Relevante Ergebnisse werden zeitnah der Praxis zur Verfügung gestellt.
Das Staatliche Weinbauinstitut und die Staatliche Lehr- und
Versuchsanstalt für Wein- und Obstbau Weinsberg werden zu gegebener Zeit
auch in diesem Jahr Empfehlungen zum Umgang mit der Kirschessigfliege
herausgeben.
Fazit
Die Kirschessigfliege ist seit über fünf Jahre ein „neuer Gast” in unseren Kulturen. Die anfängliche Unsicherheit und Angst gegenüber diesem neuen Schädling ist nun einer gewissen Professionalität gewichen. Der Wissensstand über das Insekt wird mit jedem Jahr besser. Auch das umfangreiche Monitoring mit Fallen sowie die Eiablagekontrollen und die zeitnahe Veröffentlichung auf der Internetplattform VitiMeteo Monitoring haben dazu beigetragen, dass Winzer, Wissenschaftler und Berater ruhiger in die Zukunft blicken können.

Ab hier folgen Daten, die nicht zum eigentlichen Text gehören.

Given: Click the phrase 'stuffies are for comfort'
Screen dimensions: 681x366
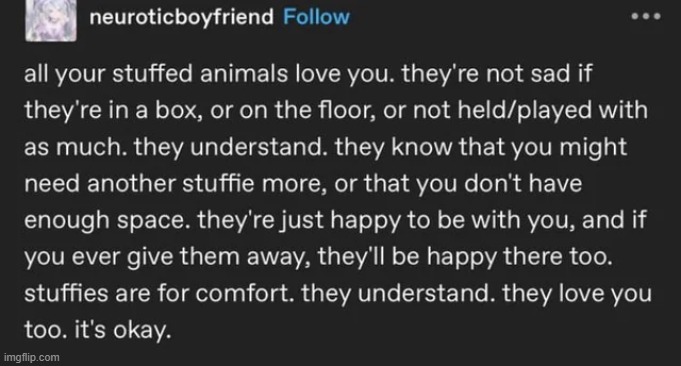Looking at the screenshot, I should [157, 293].
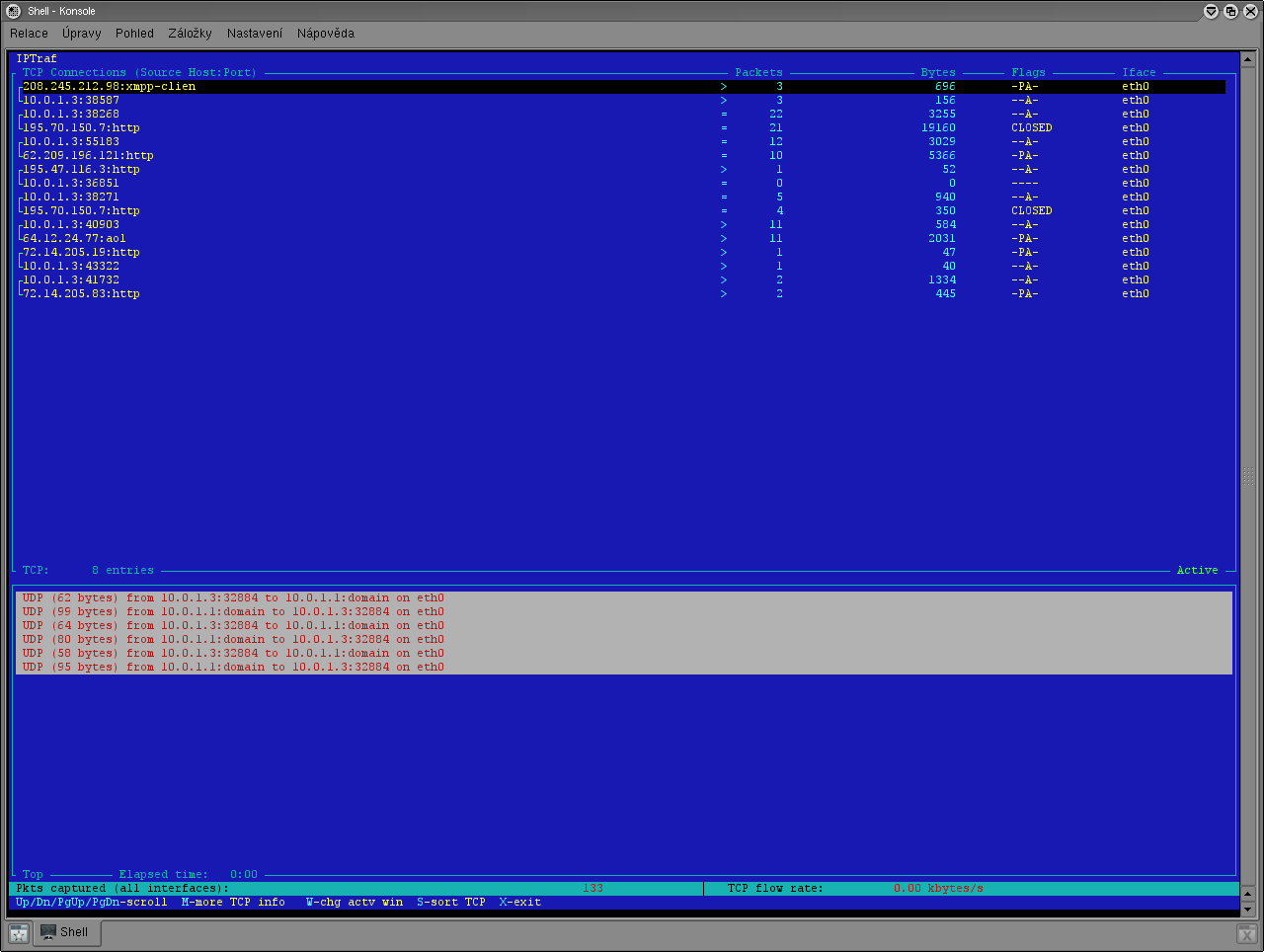
Task: Open the Nápověda help menu
Action: (x=325, y=34)
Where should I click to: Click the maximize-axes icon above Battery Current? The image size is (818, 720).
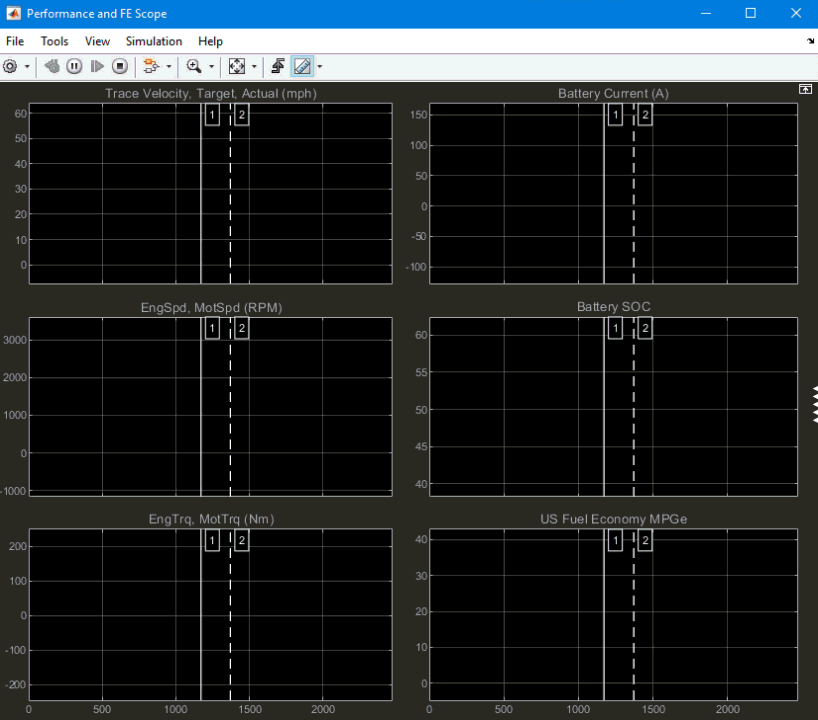pyautogui.click(x=805, y=89)
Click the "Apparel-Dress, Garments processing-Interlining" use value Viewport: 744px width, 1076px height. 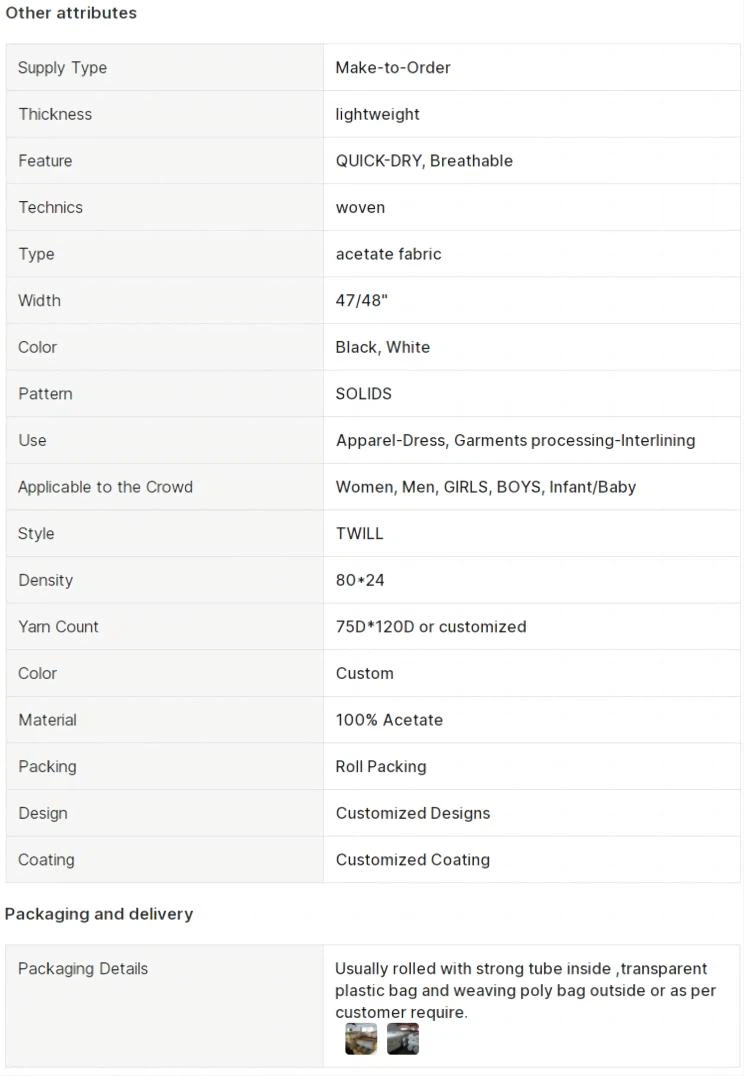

Eine wichtige Feststellung ist, dass Keltertrauben in viel geringerem Maße mit Eiern belegt werden als andere Kulturen, etwa Kirschen oder Beerenobst. Auch die Entwicklungsbedingungen für die Kirschessigfliege sind offensichtlich in Weinbeeren viel schlechter als in den genannten Obstkulturen. Ein guter Pflegezustand, insbesondere eine Fäulnis-Prophylaxe mit moderater Entblätterung und niedriger Gassen-Vegetation und damit eine gut durchlüftete und schnell abtrocknende Anlage sind wichtige Voraussetzungen zur Vermeidung von Kirschessigfliegenbefall. Dies konnte durch zahlreiche Untersuchungsergebnisse untermauert werden.